항목 목록:
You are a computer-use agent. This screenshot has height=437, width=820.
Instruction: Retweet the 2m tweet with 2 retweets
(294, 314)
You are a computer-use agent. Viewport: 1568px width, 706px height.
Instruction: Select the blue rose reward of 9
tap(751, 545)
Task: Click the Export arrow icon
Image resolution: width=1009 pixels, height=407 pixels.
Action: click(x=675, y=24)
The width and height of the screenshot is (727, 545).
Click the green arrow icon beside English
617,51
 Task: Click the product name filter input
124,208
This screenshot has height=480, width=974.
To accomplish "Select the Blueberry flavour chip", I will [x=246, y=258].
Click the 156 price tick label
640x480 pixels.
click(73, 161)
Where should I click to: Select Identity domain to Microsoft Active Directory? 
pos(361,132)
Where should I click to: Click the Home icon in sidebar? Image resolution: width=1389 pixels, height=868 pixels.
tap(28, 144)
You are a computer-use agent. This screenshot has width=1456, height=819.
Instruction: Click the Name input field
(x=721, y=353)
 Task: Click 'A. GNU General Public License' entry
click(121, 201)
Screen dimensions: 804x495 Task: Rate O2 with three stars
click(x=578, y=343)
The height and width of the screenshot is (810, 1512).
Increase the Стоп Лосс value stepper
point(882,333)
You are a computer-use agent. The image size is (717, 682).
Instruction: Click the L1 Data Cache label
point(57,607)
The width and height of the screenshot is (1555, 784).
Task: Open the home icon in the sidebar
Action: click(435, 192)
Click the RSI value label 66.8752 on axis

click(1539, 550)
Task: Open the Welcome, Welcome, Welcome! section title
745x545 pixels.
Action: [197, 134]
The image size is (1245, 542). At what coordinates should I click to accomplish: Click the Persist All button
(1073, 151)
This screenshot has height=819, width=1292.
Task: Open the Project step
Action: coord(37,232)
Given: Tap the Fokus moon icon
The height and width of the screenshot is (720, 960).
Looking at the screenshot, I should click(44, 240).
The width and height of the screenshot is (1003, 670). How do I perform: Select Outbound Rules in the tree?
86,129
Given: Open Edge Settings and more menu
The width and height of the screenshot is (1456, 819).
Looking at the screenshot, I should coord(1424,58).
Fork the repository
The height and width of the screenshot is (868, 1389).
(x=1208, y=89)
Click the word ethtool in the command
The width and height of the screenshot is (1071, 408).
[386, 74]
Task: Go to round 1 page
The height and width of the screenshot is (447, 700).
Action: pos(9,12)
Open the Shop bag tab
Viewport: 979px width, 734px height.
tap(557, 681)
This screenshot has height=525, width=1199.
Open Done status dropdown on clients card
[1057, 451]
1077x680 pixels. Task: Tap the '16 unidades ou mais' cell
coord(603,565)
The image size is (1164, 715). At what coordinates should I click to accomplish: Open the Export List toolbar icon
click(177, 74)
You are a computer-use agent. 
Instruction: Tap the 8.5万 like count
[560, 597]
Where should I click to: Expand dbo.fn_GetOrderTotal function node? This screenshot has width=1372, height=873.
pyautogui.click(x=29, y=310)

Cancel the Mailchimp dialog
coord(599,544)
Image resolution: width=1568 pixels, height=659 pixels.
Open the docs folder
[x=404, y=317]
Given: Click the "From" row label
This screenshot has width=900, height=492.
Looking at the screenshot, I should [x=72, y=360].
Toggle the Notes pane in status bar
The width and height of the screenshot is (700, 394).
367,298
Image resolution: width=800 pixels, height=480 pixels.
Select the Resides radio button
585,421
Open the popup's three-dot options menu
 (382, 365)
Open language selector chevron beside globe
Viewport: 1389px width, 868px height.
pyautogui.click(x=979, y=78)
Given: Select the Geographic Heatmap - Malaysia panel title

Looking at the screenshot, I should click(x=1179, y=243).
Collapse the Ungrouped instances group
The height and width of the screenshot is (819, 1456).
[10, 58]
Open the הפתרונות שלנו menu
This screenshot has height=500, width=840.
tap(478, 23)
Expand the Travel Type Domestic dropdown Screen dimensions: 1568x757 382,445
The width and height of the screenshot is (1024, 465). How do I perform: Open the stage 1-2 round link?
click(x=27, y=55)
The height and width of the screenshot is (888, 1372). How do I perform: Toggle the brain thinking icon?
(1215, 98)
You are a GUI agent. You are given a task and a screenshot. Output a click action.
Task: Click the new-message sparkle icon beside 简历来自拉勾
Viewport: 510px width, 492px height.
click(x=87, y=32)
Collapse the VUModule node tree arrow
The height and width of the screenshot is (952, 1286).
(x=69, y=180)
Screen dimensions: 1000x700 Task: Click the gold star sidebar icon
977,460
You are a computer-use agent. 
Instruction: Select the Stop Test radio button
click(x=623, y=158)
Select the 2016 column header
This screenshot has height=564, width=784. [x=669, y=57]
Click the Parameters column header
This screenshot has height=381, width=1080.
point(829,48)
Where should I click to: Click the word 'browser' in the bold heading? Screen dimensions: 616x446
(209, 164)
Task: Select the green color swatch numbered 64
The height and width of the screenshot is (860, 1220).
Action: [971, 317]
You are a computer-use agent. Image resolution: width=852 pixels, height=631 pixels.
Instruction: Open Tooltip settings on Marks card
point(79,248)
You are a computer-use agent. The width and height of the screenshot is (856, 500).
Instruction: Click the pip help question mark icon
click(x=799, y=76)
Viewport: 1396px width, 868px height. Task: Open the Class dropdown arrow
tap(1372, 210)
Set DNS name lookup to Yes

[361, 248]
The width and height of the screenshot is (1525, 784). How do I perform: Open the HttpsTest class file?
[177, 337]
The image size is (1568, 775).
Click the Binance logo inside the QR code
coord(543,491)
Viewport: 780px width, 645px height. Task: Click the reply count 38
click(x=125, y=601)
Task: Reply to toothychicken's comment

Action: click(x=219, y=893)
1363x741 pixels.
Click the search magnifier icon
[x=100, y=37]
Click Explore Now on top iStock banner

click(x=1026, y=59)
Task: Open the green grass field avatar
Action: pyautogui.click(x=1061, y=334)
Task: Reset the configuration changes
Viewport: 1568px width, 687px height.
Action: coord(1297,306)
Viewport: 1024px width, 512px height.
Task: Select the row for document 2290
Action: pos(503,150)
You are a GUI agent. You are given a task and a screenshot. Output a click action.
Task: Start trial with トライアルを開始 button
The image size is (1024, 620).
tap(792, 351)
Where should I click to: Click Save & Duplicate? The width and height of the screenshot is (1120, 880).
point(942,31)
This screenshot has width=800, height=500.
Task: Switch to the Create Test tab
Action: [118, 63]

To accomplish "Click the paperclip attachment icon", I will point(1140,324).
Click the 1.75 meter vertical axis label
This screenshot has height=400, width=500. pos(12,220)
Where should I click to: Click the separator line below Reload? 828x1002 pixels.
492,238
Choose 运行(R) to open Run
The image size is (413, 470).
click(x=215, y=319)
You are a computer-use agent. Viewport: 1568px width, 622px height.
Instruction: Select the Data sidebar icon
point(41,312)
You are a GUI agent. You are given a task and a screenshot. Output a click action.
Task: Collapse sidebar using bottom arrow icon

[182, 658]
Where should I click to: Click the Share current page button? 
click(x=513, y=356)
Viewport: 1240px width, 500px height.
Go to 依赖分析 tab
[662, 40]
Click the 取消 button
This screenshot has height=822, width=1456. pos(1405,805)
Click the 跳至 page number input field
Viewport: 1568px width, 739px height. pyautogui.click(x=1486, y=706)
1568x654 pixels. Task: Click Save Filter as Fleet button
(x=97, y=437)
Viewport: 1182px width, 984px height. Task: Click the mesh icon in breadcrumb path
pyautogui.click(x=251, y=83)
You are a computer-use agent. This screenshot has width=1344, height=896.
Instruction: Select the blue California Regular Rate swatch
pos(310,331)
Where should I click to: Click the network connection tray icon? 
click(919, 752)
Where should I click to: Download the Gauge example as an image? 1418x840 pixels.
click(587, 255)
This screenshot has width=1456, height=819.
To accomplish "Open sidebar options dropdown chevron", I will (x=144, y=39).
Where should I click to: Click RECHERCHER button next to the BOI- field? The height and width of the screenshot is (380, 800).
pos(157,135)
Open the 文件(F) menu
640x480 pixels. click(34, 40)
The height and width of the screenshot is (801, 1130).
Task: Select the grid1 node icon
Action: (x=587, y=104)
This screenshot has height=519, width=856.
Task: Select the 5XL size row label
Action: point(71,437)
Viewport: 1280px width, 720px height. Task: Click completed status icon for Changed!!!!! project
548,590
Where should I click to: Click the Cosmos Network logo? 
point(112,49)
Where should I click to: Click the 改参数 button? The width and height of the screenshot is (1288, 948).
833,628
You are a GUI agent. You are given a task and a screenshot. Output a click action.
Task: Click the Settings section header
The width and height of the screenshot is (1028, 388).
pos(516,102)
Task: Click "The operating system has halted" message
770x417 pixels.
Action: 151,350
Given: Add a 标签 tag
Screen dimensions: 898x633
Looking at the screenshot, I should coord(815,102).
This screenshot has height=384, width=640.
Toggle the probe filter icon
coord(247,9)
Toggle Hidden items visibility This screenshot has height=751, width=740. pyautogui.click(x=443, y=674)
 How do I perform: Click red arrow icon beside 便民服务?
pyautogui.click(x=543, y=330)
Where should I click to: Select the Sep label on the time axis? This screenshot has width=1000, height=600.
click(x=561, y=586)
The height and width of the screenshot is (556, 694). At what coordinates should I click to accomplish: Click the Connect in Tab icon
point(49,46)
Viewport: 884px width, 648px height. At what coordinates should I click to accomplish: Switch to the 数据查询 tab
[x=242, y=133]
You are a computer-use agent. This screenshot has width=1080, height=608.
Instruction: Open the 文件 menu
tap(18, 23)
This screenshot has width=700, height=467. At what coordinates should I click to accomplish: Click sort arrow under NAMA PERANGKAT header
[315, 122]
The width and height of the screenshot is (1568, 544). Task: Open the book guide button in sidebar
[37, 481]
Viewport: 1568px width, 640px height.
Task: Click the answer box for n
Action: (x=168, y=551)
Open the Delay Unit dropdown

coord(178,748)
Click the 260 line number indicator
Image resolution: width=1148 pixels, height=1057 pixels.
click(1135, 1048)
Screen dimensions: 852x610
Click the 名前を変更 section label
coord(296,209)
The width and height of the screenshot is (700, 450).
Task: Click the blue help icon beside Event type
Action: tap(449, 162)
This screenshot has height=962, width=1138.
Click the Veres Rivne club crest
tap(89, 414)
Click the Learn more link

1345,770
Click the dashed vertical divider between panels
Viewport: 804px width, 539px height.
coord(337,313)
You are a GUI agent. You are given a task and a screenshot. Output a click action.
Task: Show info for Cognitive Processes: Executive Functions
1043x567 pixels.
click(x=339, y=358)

수행할 작업:
위 항목 중 "Where should I click to: Click the separator" 문구가 있는 줄에서 시작해 "will (x=144, y=39)." 문구가 있는 줄에서 끝나는 부분만 다시 적어 주세요. 이때 "sidebar" 자리에 "side panel" 표현을 넣고 나머지는 그대로 두세요.

예상 답변:
Where should I click to: Click the separator line below Reload? 828x1002 pixels.
492,238
Choose 运行(R) to open Run
The image size is (413, 470).
click(x=215, y=319)
You are a computer-use agent. Viewport: 1568px width, 622px height.
Instruction: Select the Data side panel icon
point(41,312)
You are a GUI agent. You are given a task and a screenshot. Output a click action.
Task: Collapse side panel using bottom arrow icon

[182, 658]
Where should I click to: Click the Share current page button? 
click(x=513, y=356)
Viewport: 1240px width, 500px height.
Go to 依赖分析 tab
[662, 40]
Click the 取消 button
This screenshot has height=822, width=1456. pos(1405,805)
Click the 跳至 page number input field
Viewport: 1568px width, 739px height. pyautogui.click(x=1486, y=706)
1568x654 pixels. Task: Click Save Filter as Fleet button
(x=97, y=437)
Viewport: 1182px width, 984px height. Task: Click the mesh icon in breadcrumb path
pyautogui.click(x=251, y=83)
You are a computer-use agent. This screenshot has width=1344, height=896.
Instruction: Select the blue California Regular Rate swatch
pos(310,331)
Where should I click to: Click the network connection tray icon? 
click(919, 752)
Where should I click to: Download the Gauge example as an image? 1418x840 pixels.
click(587, 255)
This screenshot has width=1456, height=819.
To accomplish "Open side panel options dropdown chevron", I will (x=144, y=39).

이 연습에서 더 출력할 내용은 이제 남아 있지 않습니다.